In this bed, where I anticipate the most action this summer, things are thriving. This spring saw the removal of lots of the oregano from this bed, though I’ve strategically left some here and there (I actually wanted to write hither and thither at first…ridiculous! Shall we blame the itch…?).

In this shot, visible are iris, boltonia, goldenrod, purple drumstick allium, snapdragons and maybe a leaf or two of beebalm, though it’s hard to be sure. I even spotted the first cosmos seedling, the result of recent seed scattering.

While at work today, a few of my native Cape Coddah friends suggested that a dip in the ocean (if it was warm enough yet) might bring me some relief. It was pleasantly warm today with a high temp of 66, so the idea wasn’t immediately out of the question, and I was feeling a bit uncomfortable as I left work around 9 or so…and I decided to give it a try, figuring I could always back out if the water itself felt too cold.

I decided Rock Harbor was the right place to try.
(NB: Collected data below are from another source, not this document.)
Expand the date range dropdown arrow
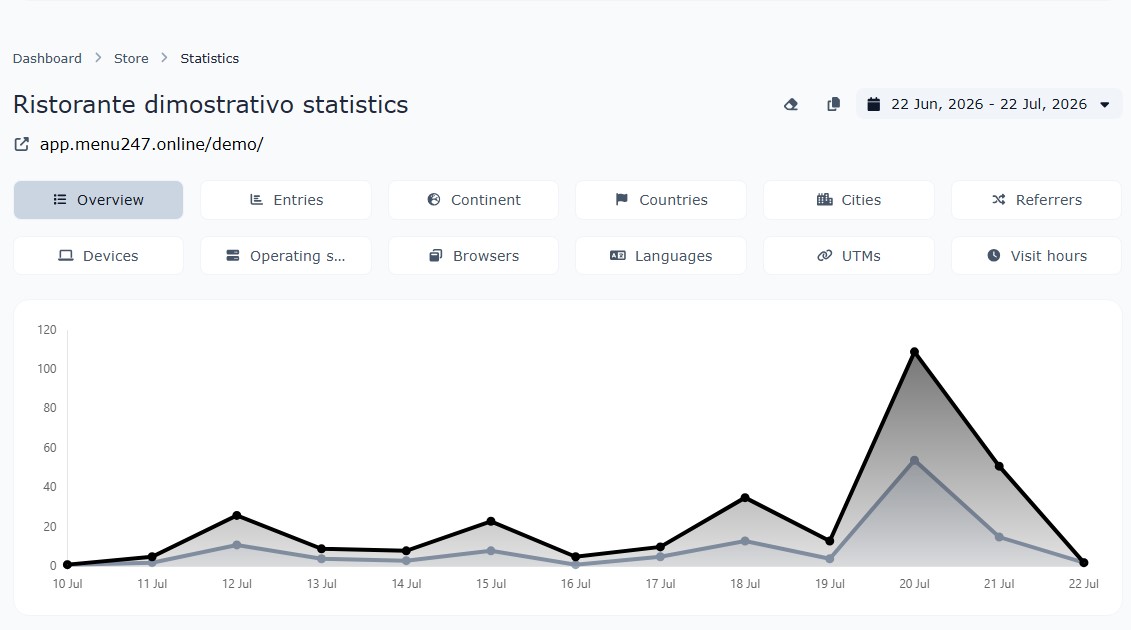1131x630 pixels. point(1104,105)

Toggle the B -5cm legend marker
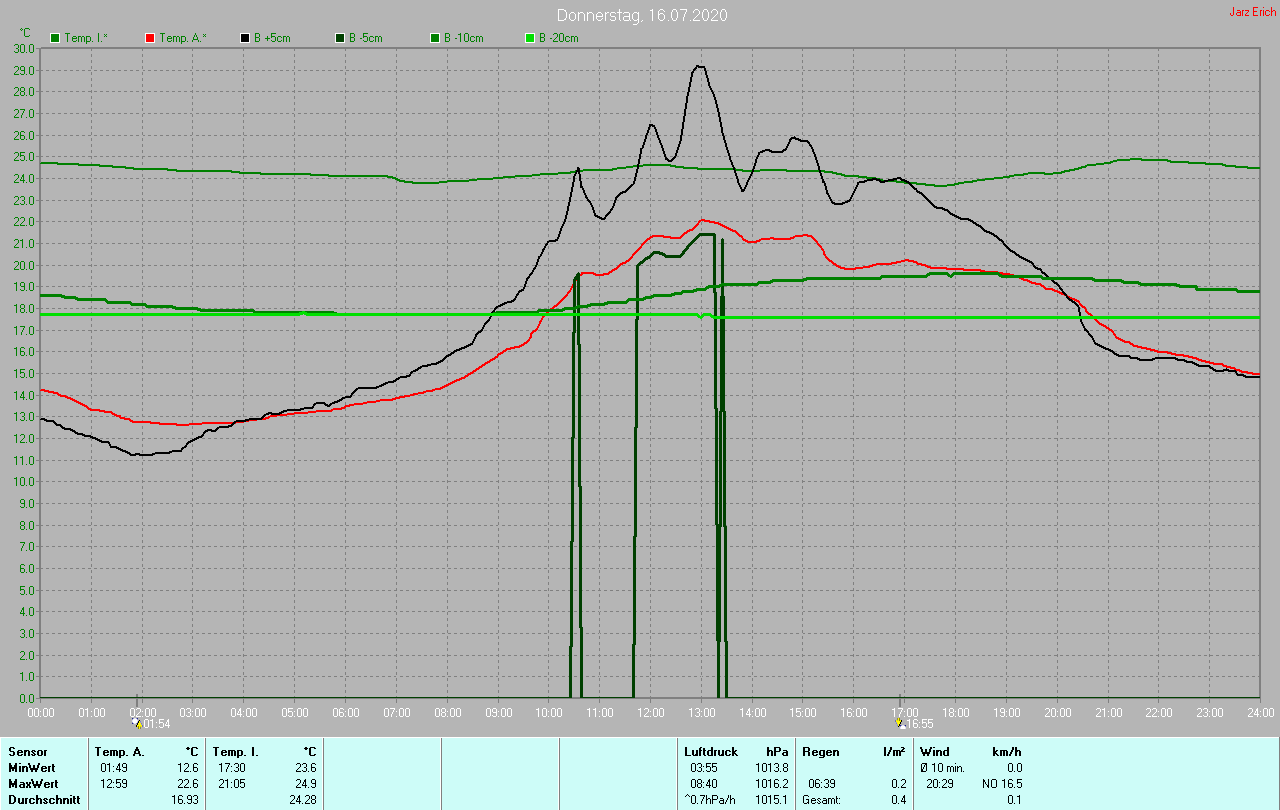click(340, 38)
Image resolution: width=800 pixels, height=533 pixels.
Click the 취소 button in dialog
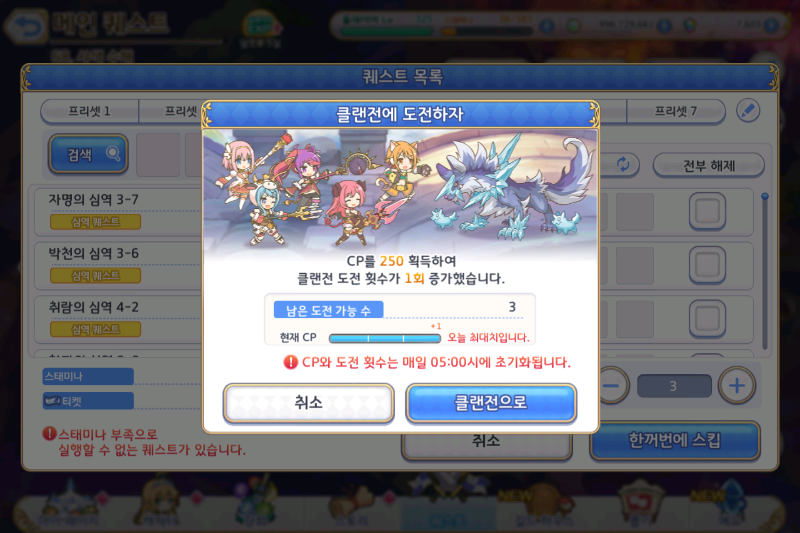(x=309, y=403)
First, it’s on the way home. There’s a nice smooth boat launch ramp, and enough light to guide me, without too much light to reveal me in only boxers. I found the water warmer than I’d expected, if still chilly enough that some convincing was required to encourage me in deeper than my knees.

Still, once I was in, I did feel some relief (if still a little bit of concern about what that underwater shadow was–this is the same place where the horseshoe crabs were having sex last week, after all), and after the salt water dried (naturally, no towels), I wasn’t feeling particularly itchy–yay! The relief only lasted for a couple of hours, but still…it worked.

It’s still 57 degrees tonight, with some real heat forecast to arrive tomorrow. We’ve got the windows open, and I’m realizing that the peepers have stopped their peeping over the last few days. It’s not quiet, exactly, though: I can hear at least three other different frog voices out there in and around the pond, and still the occasional peeper joining in, too.

I’ll wrap things up on a high note, with this pic of the creeping phlox, which is now also blooming in one of our whiskey barrels in the high shade around the house.